Orang itu adalah Meg. Meg datang dengan nafasnya yang naik turun. Hanya dengan melihat kondisi teman Licia yang seperti itu, sudah bisa dipastikan bahwa kedatangannya tidak akan membawa berita baik sama sekali. "Apa yang sebenernya terjadi sama Cia?"

Pertanyaan itu tidak Ben jawab. Ia hanya menunduk, memperhatikan telapak tangannya yang masih terasa kaku dengan kedua mata yang lagi-lagi melebar.
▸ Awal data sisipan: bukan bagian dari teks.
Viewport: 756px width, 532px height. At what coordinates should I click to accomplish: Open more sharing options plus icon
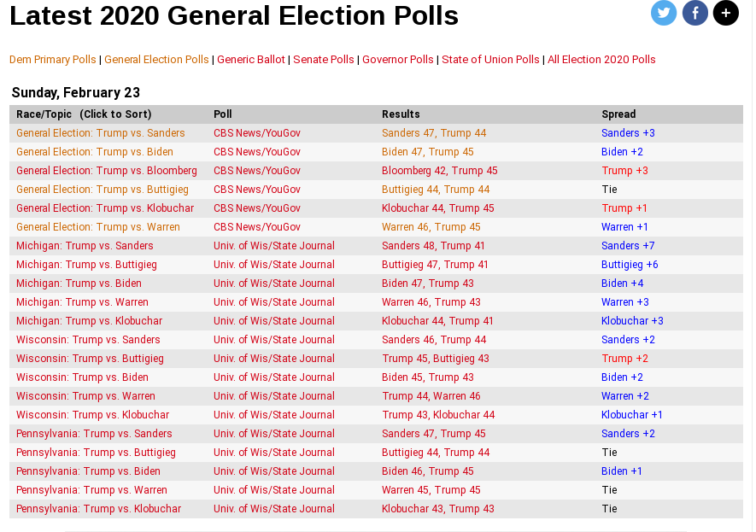tap(725, 13)
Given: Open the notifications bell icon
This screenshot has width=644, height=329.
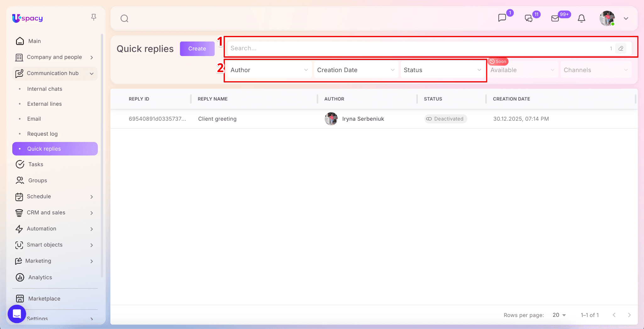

Terlepas dari Licia yang sudah menyakitinya dengan ucapan, Meg masih tetap setia pada Licia. Tadi siang, Meg menelepon mama Licia untuk bertanya tentang putrinya yang hari ini tidak terlihat di sekolah. Mama Licia bilang, hari ini dan beberapa hari ke depan Licia tidak akan masuk ke sekolah sebab sedang diajak pergi berlibur oleh Asta. Tentu saja itu bukan hal yang baik untuk Meg dengar. Mama Licia mungkin tidak khawatir karena beliau percaya pada Asta yang tak beliau tau kalau sebenarnya Asta bukan lagi pacar Licia. Tetapi Meg, sebagai satu-satunya teman Licia, tentu tau kalau menyangkut nama Asta, pasti ada sesuatu yang tidak beres.

Sekarang Meg tau Ben masuk rumah sakit di hari yang tak jauh berbeda dari menghilangnya Licia bersama Asta, yang juga menjadi bahan ghibah di sekolah. Banyak yang mengait-ngaitkan ketiga nama itu satu sama lain.
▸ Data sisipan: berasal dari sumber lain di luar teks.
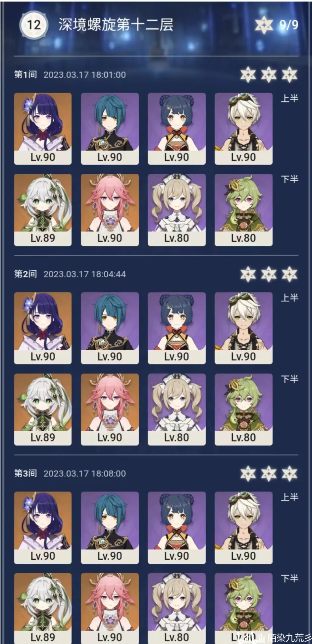Select Raiden Shogun portrait in Chamber 1
312x644 pixels.
tap(43, 129)
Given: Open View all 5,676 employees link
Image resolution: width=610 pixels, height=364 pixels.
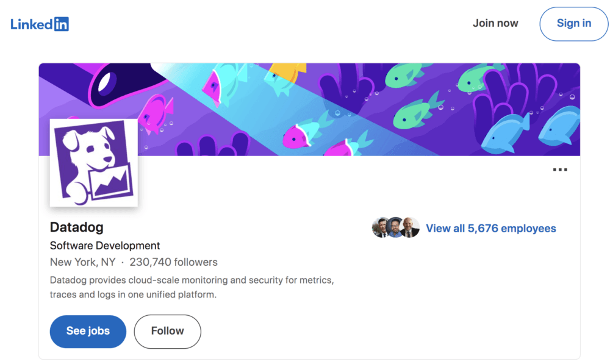Looking at the screenshot, I should coord(490,229).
Ben mengepalkan tangannya kuat-kuat, lalu menyambar apapun yang ada di atas meja dekat ranjangnya hingga jatuh berantakan ke lantai, berserakan. "Asta, lo harus bayar semua ini!" desis Ben kemudian, penuh dengan emosi dan amarah.

*

Hari berikutnya, baik Licia, Ben maupun Asta lagi-lagi tidak muncul di sekolah. Hari ini pula, berita baru tentang alasan kenapa Ben dirawat di rumah sakit terungkap berkat mulut ember Ian. Ben dirawat di rumah sakit karena dihabisi oleh Asta. Mobilnya juga remuk karena ditabrak oleh Asta. Dan kemungkinan alasan paling rasional terkait menghilangnya Licia tentu saja karena Licia diculik oleh Asta!